My latest application required a RadGridView
having a dynamic number of columns. And therefor, the binding of the data an event handler needed to by managed during runtime as well.
Not really in issue: handle the RowLoaded
event, iterate over the cells of the row passed by the event arguments, and everything is fine. That’s what I thought and implemented.
It was fine until the number of rows to be displayed exceeded the number of rows that could be displayed. When starting to scroll the grid in the UI, an exception occurred (in this case, the browser windows turned white and the status bar mentioned there was an error on the page – really helpful!)

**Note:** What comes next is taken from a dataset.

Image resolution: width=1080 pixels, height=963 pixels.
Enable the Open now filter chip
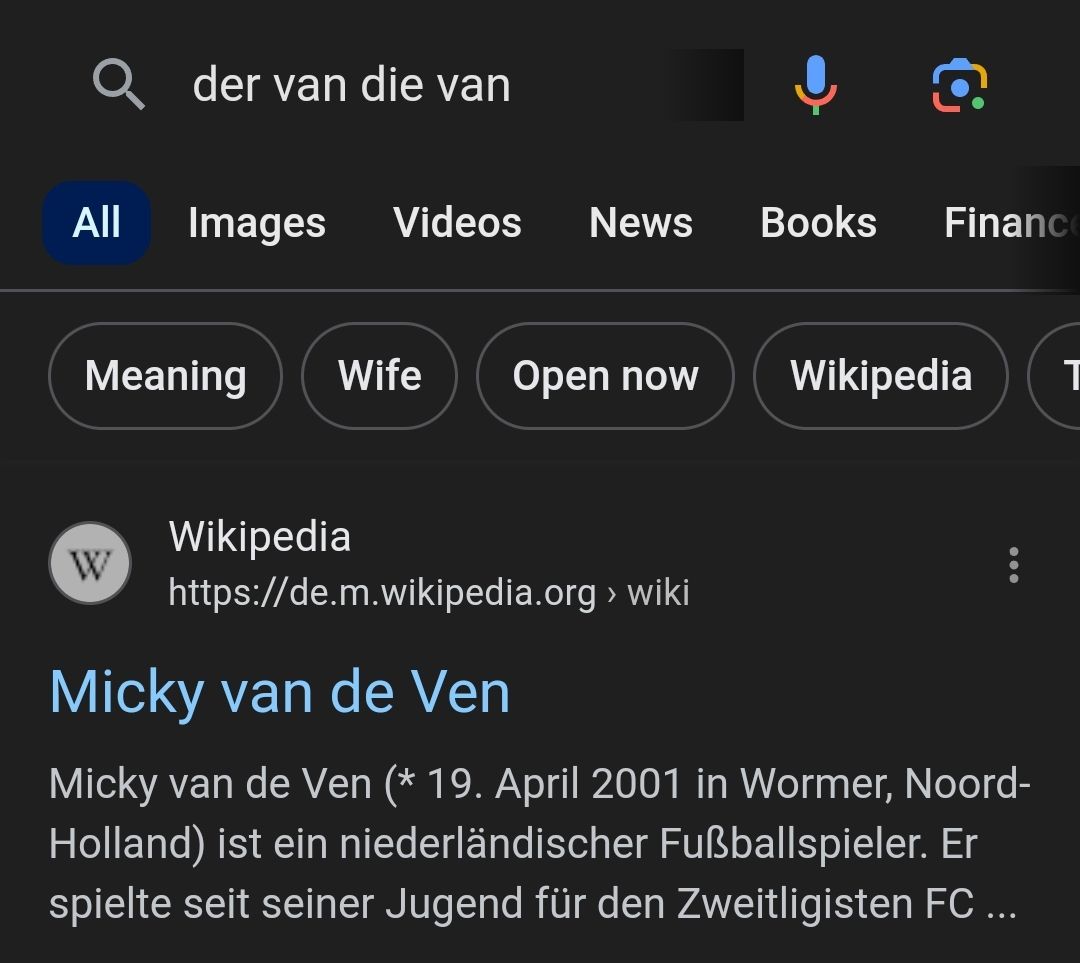(x=605, y=376)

So I had to start the debugger, and immediately I saw what caused the exception: the number of cells in the row passed to the event handler was smaller than the number of columns of the grid. Since I iterated over the number of columns of the grid, and then used the index to access the corresponding cell of the row, it has to fail.
Soon it was obvious that the number of cells in the row matched the number of columns displayed in the browser. But where have all the other cells gone? The answer to this question is UI Virtualization, explained in this article: http://www.telerik.com/help/wpf/radgridview-features-ui-virtualization.html.
After reading the article, the solution was quite easy: turn of the column virtualization of the grid, and the number of cells in the row passed to the handler was matching to the number of columns of the grid.
I think it’s worth to mention that during the initial loading of the grid, all rows had the matching number of cells in the RowLoaded
-handler, even with UI virtualization turned on. The mismatch only occurred when the user started to scroll.